DOJ Press Release letterhead

Wednesday, September 5, 2007
Office of Justice Programs
Contact: Sandra Gunn
Phone: (202) 307-0703
TTY: (202) 514-1888


         WASHINGTON - The Department of Justice today announced more than $5.1 million in anti-crime funding to the City of Los Angeles through the Edward Byrne Justice Assistance Grant (JAG) Program to support a broad range of activities to prevent and control crime and improve the criminal justice system.
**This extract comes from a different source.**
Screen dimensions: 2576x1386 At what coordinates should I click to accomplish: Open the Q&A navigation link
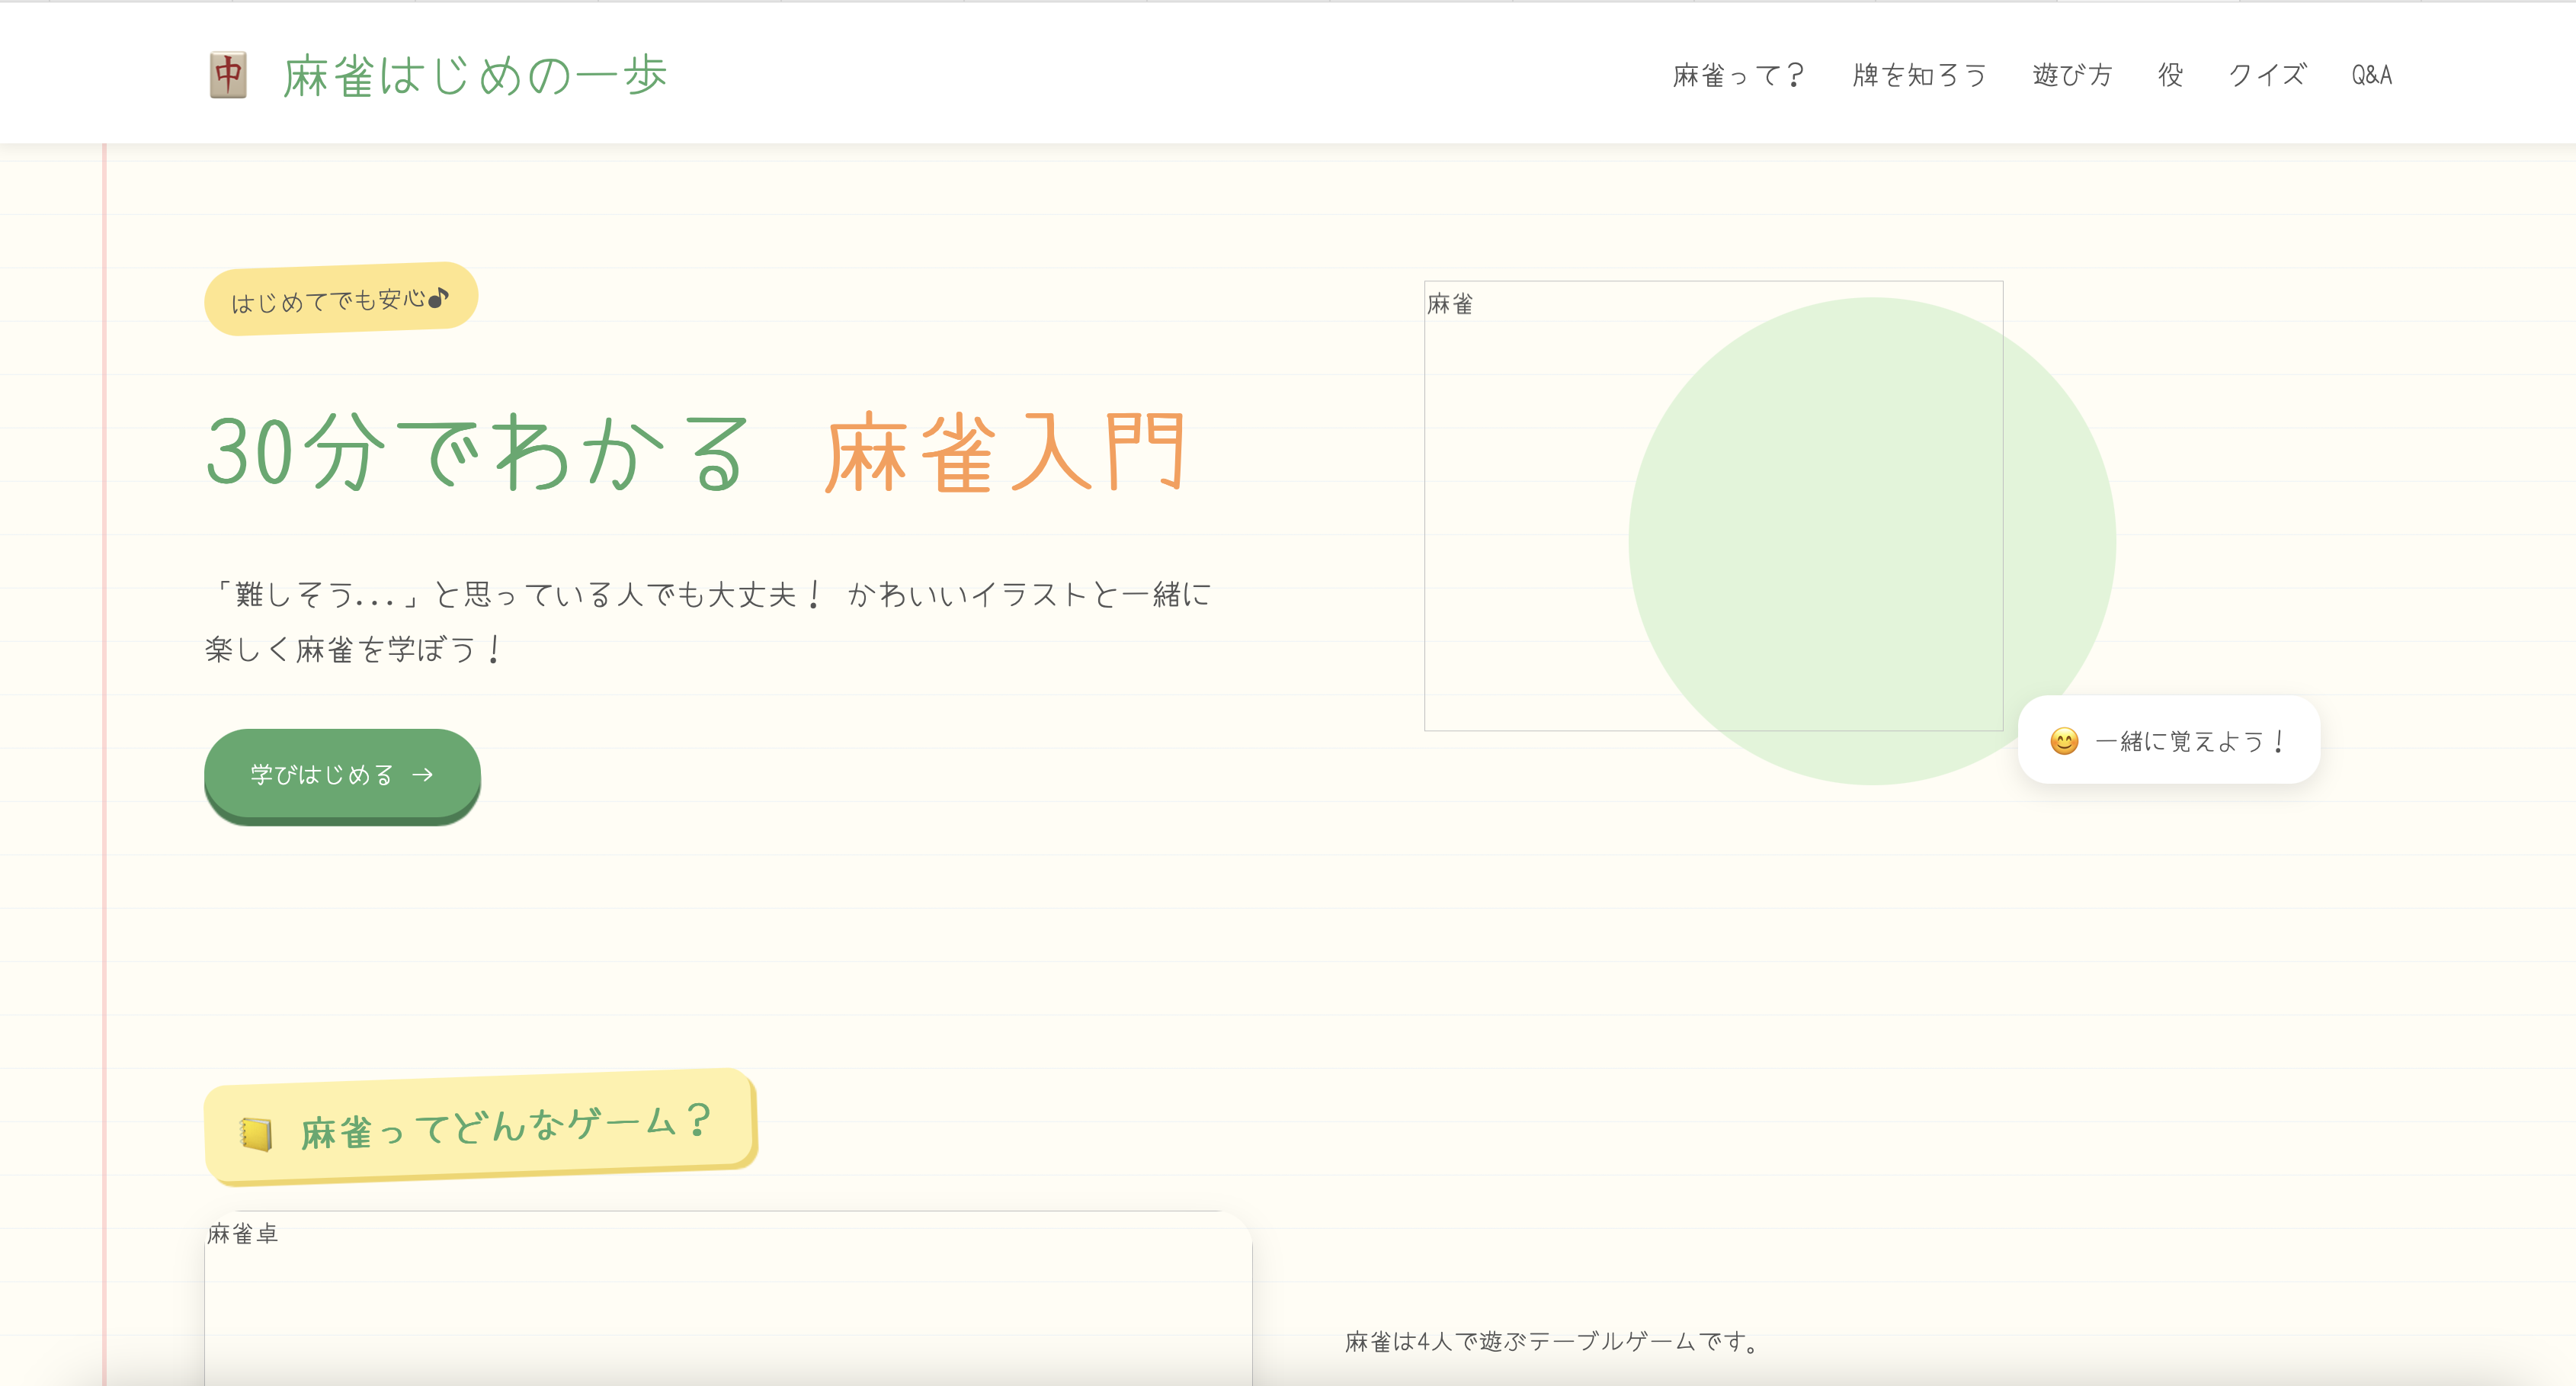[2371, 75]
         The JAG program, administered by the Office of Justice Programs' Bureau of Justice Assistance, allows states, tribes and local governments to support criminal justice activities based on local needs and priorities. JAG funds may be used for training, personnel, equipment, and information systems for law enforcement programs. The funds may also be used for prosecution and court programs, drug treatment programs, corrections programs, technology improvement programs, and others.
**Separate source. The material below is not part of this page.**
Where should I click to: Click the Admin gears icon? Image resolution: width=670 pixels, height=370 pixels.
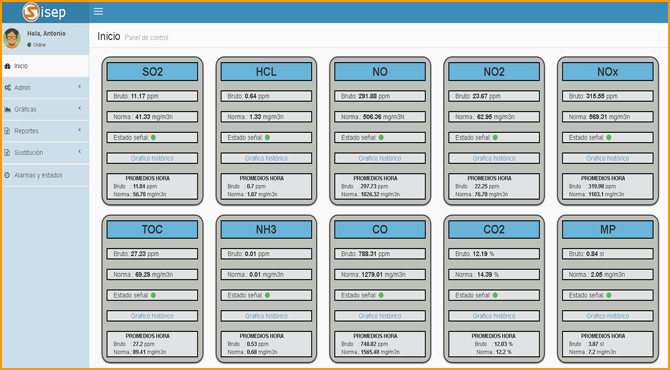click(7, 88)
         "These funds will provide Los Angeles with the resources they need to partner with the Justice Department in combating crime and protecting communities," Assistant Attorney General Regina B. Schofield said.

         The JAG program will allocate more than $300 million this year to U.S. states and territories. Additional funding is being made available to local governments. In total, California will receive over $52 million.

         Awards through the JAG program are determined by a formula that includes a minimum allocation to each state. Additional funds based on the state's population and crime statistics are included in the award. JAG requires that states subgrant a portion of the funds to local units of government, such as a city, county, township or town. Faith-based and other community organizations are eligible to receive pass-through funding from the state, as are tribal governments.

         First available in fiscal year 2005, JAG combines the previous Byrne Formula and Local Law Enforcement Block Grant Programs to provide agencies with a single grant program that simplifies the administrative process and encourages states and communities to spend funds where they are most needed.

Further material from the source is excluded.